● Text excerpt
-------------------------

Consider this example:

#![feature(arc_is_unique)]
use std::sync::{
    Arc,
    atomic::{AtomicBool, AtomicPtr, Ordering},
};
use std::thread;
fn main() {
    let mut is_unique = false;
    let arc = Arc::new(1); // #0
    let ptr = AtomicPtr::new(std::ptr::null_mut());
    let flag = AtomicBool::new(false);
    let ptr_rf = &ptr;
    let flag_rf = &flag;
    thread::scope(|s| {
        // thread 1
        s.spawn(move || {
            // clone() behaves like `strong.fetch_add(1,Relaxed)`
            let arc2 = arc.clone(); // #1
            ptr_rf.store(Arc::into_raw(arc2) as *mut i32, Ordering::Relaxed); // #2
            while !flag_rf.load(Ordering::Acquire) {} // #3
        });
        // thread 2
        s.spawn(|| {
            let raw_arc = loop {
                let val = ptr.load(Ordering::Relaxed) as *const i32; // #4
                if !val.is_null() {
                    break val;
                }
            };
            let arc = unsafe { Arc::from_raw(raw_arc as *const _) };
            is_unique = Arc::is_unique(&arc); // #5
            flag.store(true, Ordering::Release); // #6
        });
    });
    println!("{}", is_unique);
}

In this example, #0 creates the control block and initializes strong and weak to 1, respectively; these modifications all happens-before the beginning of the two threads. The clone() at #1, as explained in the comment, is a modification that increases strong by one.

Since #2 and #4 both use Relaxed memory ordering, the modification at #1 is unordered with #5; In other words, #1 doesn't happen before #5, the modification at #1 is not guaranteed to be visible to #5. According to the write-read coherence rule:

If a side effect X on an atomic object M happens before a value computation B of M, then the evaluation B takes its value from X or from a side effect Y that follows X in the modification order of M.

Such a side effect X in this example is the modification to strong at #0; this means the load to strong within Arc::is_unique is valid to read the initial value 1.

#6 synchronizing with #3 ensures that the load to strong within Arc::is_unique cannot read the modification of the drop of Arc in thread 1, which could be 1. This excludes the case that Arc::is_unqiue returns true because it reads that value.

-------------------------

● Excerpted records
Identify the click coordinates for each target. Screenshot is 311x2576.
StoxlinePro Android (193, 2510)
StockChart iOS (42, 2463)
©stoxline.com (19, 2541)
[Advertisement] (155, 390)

-------------------------

● Short exercise 1
In the Arc::is_unique discussion, what does the comment at #1 say the call to clone() behaves like?
● Short exercise 2
Carry on the Arc::is_unique discussion, starting after its last sentence.

● Written reply 1
It behaves like `strong.fetch_add(1,Relaxed)`.

● Written reply 2
So, is is_unique in this example possible to be true?

PS:

The implementation of Arc::is_unique is approximately as follows:

    pub fn is_unique(this: &Self) -> bool {
        // lock the weak pointer count if we appear to be the sole weak pointer
        // holder.
        //
        // The acquire label here ensures a happens-before relationship with any
        // writes to `strong` (in particular in `Weak::upgrade`) prior to decrements
        // of the `weak` count (via `Weak::drop`, which uses release). If the upgraded
        // weak ref was never dropped, the CAS here will fail so we do not care to synchronize.
        if this.inner().weak.compare_exchange(1, usize::MAX, Acquire, Relaxed).is_ok() {
            // This needs to be an `Acquire` to synchronize with the decrement of the `strong`
            // counter in `drop` -- the only access that happens when any but the last reference
            // is being dropped.
            let unique = this.inner().strong.load(Acquire) == 1;

            // The release write here synchronizes with a read in `downgrade`,
            // effectively preventing the above read of `strong` from happening
            // after the write.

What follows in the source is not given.